◆ ENTRIES PROVIDED
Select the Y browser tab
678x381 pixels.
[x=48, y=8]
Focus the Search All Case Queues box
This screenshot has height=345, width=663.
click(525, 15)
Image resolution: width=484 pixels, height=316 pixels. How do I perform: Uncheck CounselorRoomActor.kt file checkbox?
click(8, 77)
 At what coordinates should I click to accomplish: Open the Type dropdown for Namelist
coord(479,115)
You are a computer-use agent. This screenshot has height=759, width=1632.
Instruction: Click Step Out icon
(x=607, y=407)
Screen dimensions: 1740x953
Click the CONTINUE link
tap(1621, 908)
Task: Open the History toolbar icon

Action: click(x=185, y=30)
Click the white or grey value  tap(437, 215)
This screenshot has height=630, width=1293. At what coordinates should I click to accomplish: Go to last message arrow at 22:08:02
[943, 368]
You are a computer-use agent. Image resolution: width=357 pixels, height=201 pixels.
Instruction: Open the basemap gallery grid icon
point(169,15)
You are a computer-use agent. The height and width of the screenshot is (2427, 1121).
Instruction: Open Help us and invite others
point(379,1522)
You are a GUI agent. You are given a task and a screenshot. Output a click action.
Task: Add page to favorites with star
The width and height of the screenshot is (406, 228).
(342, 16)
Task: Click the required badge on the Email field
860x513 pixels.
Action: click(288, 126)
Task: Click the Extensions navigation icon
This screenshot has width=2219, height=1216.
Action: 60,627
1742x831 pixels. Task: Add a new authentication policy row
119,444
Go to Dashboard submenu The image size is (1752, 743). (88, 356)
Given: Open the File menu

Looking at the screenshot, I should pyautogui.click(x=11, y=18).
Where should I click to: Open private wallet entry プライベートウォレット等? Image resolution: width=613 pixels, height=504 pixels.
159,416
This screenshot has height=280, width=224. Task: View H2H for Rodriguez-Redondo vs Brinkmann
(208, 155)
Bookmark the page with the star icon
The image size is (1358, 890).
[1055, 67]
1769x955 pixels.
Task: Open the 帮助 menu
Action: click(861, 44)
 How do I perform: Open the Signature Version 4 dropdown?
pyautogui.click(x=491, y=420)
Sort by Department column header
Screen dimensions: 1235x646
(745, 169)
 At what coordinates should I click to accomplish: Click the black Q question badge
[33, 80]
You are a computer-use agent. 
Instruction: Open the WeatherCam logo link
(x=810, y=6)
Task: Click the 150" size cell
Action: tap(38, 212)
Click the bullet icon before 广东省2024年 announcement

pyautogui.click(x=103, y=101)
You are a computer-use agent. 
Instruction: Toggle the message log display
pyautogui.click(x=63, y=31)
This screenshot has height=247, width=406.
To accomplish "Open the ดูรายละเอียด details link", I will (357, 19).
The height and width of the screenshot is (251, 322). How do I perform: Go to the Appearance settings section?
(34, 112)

◆ TASK DETAILS
Extract from the records each line that contains the word "perform", and reproduce every such line in full.

◆ SOLUTION TO THE PROBLEM
Image resolution: width=484 pixels, height=316 pixels. How do I perform: Uncheck CounselorRoomActor.kt file checkbox?
 How do I perform: Open the Signature Version 4 dropdown?
The height and width of the screenshot is (251, 322). How do I perform: Go to the Appearance settings section?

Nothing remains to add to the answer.